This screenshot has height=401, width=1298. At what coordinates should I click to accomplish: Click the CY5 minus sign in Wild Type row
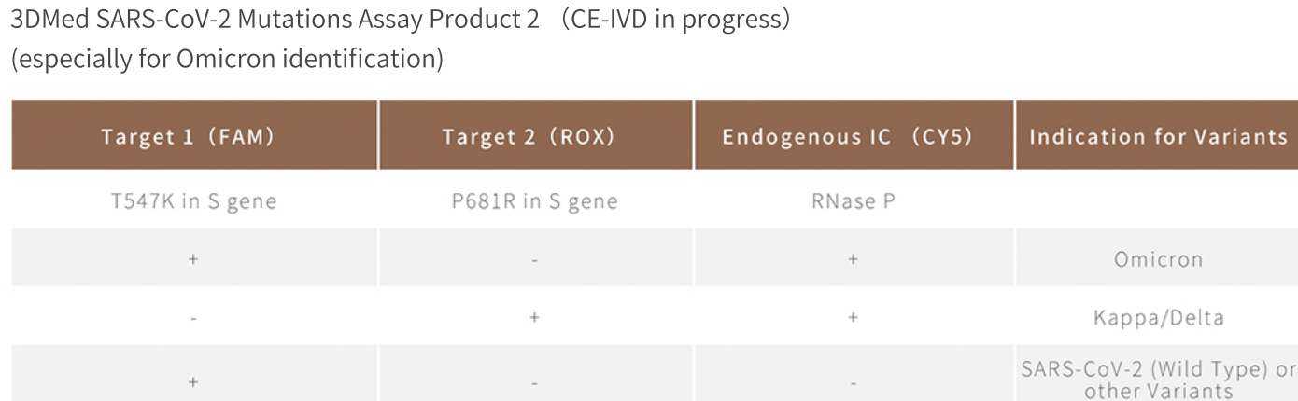[853, 382]
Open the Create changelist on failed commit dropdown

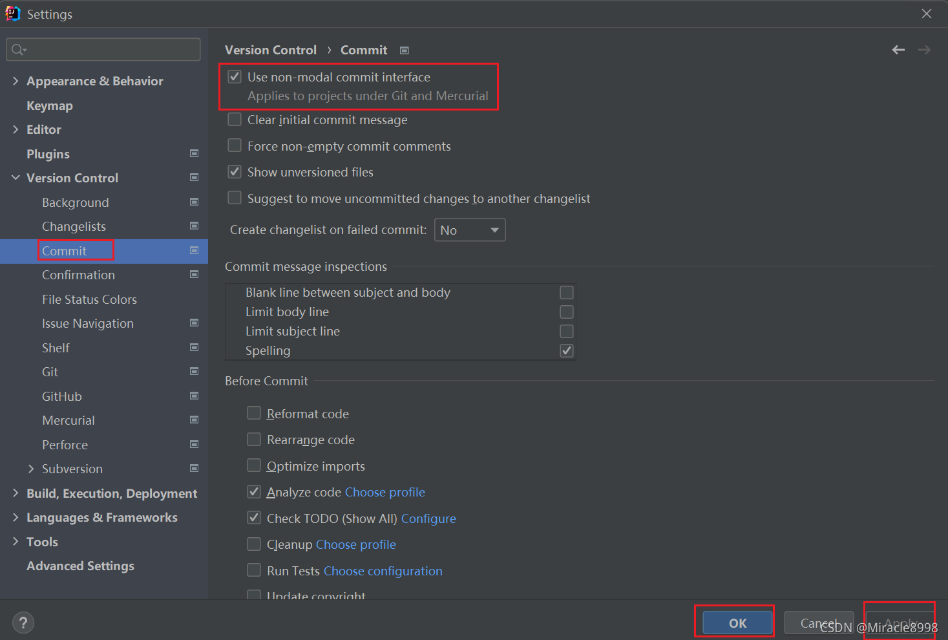pos(470,229)
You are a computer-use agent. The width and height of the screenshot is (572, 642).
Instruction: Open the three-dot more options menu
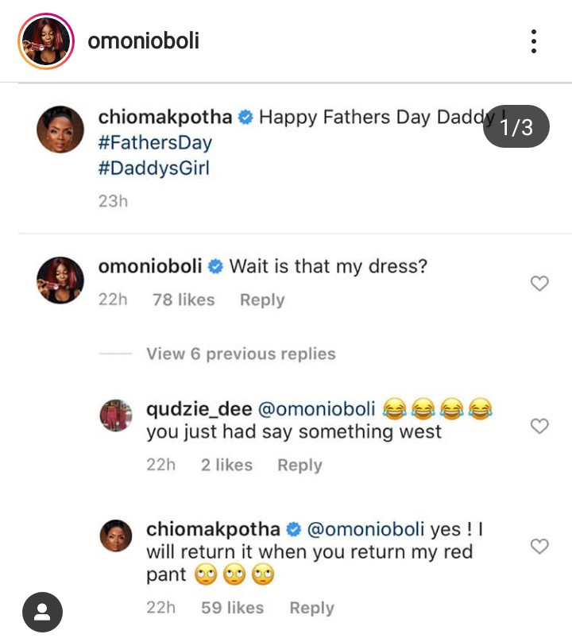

□ □ □ □ □ □ □

- Try it
In the records above, find the line containing "Open the Create" and restate it and every line after it word for word, all pictures excluded.

- Answer box
Open the Create changelist on failed commit dropdown

pos(470,229)
You are a computer-use agent. The width and height of the screenshot is (572, 642).
Instruction: Open the three-dot more options menu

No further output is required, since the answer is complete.